A Elsa Gonçalves dedicou as suas horas mais felizes ao estudo da lírica dos trovadores galegoportugueses e as suas horas mais (felizmente) atormentadas a escrever-nos sobre o incomparável conhecimento acumulado nesta área. Todos os seus alunos e colegas guardarão memória de a ver saltitar veloz, de fac-simile em fac-simile, de livro em separata, de estante em estante, na busca de uma resposta, explorando uma hipótese. Talvez nem todos se tenham apercebido dos tratos de polé que a escrita lhe merecia, até por fim exprimir, com exato rigor, o que pretendia transmitir. A Adília Lopes poderia ter escrito o poema Arte Poética para a Elsa Gonçalves: «Escrever um poema / é como apanhar um peixe / com as mãos / [...] o peixe debatese / tenta escapar / escapa-se / eu persisto / luto corpo a corpo / com o peixe / ou morremos os  dois / ou nos salvamos os dois / tenho de estar atenta / tenho medo de não chegar ao fim / é uma questão de vida ou de morte / quando chegou ao fim / descubro que precisei de apanhar o peixe / para me livrar do peixe / livro-me do peixe com o alívio / que não sei dizer (Dobra,2014, p. 13).

MATERIAL RECOLHIDO:
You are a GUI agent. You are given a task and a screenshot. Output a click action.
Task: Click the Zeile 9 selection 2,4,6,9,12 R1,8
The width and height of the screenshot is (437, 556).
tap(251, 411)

O SEU OBJETIVO:
De acordo com o texto fornecido, que título tem o poema de Adília Lopes que poderia ter sido escrito para Elsa Gonçalves?

RESULTADO DO EXERCÍCIO:
O poema intitula-se «Arte Poética».